**Work instruction:** Below are records with pictures in them; print them exactly, omitting the pictures.

**Saved entries:**
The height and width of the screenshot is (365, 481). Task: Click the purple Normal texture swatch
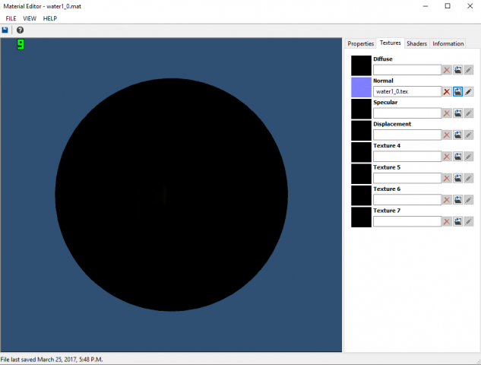click(362, 87)
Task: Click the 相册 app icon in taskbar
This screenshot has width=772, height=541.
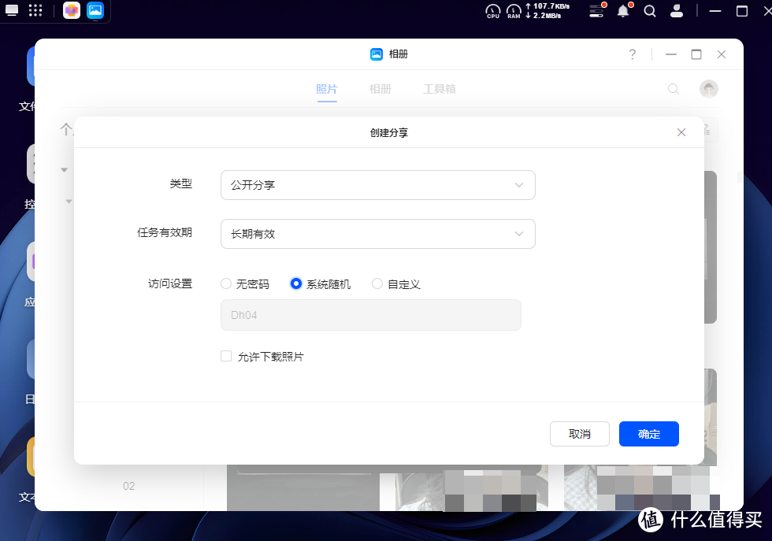Action: (96, 11)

**Your response:**
The height and width of the screenshot is (365, 481). Task: Click the purple Normal texture swatch
click(362, 87)
Task: Click the 相册 app icon in taskbar
This screenshot has width=772, height=541.
Action: (96, 11)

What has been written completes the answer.